Acid Catalyst Is Required for Hydrogenolysis of a Late Metal Hydroxo Complex

The cationic AuIII pincer complex [(tBuPCP)­AuIII–OH]­OTf (AuOH, tBuPCP = 2,6-(CH2PtBu2)2C6H3) was prepared and characterized. In contrast to hydrogenolysis reactions of other late metal hydroxides, the hydrogenolysis of AuOH to form the corresponding AuIII–H and water is shown to require an acid catalyst. The kinetic data, collected in acetone-d6, are consistent with a reaction mechanism involving initial protonation to form the AuIII aquo complex, [(tBuPCP)­AuIII–OH2]­(OTf)2 (AuOH2), which was isolated and characterized.
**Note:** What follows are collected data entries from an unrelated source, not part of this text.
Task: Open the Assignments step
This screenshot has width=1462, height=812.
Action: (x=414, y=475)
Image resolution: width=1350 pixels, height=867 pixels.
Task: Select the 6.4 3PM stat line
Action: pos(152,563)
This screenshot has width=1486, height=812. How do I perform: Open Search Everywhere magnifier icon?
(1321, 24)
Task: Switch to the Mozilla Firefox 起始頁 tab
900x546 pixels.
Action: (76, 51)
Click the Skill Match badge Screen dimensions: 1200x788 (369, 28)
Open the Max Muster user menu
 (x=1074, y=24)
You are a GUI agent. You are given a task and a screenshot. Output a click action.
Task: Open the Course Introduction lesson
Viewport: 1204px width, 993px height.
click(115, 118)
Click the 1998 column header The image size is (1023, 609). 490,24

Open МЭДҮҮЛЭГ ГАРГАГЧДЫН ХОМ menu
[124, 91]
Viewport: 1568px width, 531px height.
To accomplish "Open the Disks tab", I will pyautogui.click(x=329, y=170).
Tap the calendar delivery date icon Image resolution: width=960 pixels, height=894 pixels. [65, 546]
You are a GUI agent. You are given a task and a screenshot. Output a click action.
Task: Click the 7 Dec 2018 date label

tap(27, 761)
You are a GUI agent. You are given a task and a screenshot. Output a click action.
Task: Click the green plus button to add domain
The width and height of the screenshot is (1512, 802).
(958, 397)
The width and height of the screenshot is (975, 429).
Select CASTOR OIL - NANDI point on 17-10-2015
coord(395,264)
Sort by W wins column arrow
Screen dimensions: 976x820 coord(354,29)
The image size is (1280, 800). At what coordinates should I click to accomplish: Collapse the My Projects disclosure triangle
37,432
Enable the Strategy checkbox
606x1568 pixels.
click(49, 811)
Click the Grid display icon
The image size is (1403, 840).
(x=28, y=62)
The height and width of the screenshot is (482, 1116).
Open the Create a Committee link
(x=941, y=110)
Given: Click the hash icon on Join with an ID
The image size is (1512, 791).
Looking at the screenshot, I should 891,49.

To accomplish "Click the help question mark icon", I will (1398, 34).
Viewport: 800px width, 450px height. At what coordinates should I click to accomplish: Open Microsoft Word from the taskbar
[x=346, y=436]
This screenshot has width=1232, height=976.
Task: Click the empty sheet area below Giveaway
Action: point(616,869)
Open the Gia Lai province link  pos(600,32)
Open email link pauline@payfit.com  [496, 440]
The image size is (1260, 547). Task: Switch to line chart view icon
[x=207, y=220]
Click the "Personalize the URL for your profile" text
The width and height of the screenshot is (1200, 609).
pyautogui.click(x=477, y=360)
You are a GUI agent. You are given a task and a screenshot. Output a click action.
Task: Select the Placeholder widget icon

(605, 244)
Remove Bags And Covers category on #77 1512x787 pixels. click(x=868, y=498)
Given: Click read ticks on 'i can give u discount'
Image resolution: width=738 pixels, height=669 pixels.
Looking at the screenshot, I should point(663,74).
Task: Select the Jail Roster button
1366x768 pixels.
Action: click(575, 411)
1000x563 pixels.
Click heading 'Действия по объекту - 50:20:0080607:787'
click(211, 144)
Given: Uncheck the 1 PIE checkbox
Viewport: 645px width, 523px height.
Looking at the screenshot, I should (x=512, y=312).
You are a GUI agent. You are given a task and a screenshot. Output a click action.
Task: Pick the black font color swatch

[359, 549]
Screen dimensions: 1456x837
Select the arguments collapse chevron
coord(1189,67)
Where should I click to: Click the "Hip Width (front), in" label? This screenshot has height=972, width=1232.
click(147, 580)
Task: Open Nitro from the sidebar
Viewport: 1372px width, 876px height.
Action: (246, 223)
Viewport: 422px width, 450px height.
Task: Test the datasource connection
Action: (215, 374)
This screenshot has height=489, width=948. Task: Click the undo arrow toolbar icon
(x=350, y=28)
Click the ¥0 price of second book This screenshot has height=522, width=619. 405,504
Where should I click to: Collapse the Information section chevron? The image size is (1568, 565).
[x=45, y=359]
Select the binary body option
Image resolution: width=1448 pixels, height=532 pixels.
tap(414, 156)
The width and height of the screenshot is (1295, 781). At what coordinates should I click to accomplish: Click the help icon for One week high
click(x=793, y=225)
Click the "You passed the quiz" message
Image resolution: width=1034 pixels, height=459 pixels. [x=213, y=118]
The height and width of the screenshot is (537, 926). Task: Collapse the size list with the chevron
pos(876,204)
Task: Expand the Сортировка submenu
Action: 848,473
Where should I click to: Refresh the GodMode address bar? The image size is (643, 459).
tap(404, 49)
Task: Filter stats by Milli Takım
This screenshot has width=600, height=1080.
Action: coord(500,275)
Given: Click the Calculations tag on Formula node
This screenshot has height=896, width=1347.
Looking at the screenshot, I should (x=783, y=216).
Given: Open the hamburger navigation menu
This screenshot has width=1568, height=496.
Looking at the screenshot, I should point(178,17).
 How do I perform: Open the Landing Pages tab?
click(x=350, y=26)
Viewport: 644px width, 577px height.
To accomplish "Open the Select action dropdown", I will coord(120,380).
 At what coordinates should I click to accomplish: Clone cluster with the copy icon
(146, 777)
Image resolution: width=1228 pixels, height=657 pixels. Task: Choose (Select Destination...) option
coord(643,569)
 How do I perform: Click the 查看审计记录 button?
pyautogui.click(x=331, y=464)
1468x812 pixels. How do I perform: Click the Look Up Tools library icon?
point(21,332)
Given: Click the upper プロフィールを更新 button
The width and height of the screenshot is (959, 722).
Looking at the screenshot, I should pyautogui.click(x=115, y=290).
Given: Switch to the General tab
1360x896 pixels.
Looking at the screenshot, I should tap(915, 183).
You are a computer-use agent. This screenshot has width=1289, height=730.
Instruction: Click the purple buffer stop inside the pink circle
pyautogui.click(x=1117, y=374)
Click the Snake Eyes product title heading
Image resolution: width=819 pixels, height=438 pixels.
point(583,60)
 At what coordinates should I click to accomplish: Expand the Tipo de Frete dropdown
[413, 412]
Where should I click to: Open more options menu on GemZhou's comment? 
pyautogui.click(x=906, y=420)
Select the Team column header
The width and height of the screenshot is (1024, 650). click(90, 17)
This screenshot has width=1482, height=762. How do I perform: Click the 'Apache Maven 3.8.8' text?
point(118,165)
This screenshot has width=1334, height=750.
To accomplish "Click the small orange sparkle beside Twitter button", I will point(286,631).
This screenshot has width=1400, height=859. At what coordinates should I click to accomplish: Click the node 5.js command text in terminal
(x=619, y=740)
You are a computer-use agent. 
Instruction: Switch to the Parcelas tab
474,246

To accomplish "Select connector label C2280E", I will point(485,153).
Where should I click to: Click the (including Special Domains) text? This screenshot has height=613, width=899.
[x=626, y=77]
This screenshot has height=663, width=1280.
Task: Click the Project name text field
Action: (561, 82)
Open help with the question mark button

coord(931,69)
Following substitution of the water by a coordinating solvent, the dicationic AuIII center undergoes electrophilic activation of H2 to generate the [(tBuPCP)­AuIII–H]­OTf product (AuH). The mechanism of hydrogenolysis is supported by experimental and computational (density functional theory) results. A AuIII–dihydrogen complex (Au­(H2)) was located along the potential energy surface for the reaction, and computations indicate that deprotonation of Au­(H2) by acetone solvent is barrierless. The bonding and properties of the proposed AuIII–H2 complex are consistent with predictions made for high-valent, electrophilic metal–dihydrogen complexes.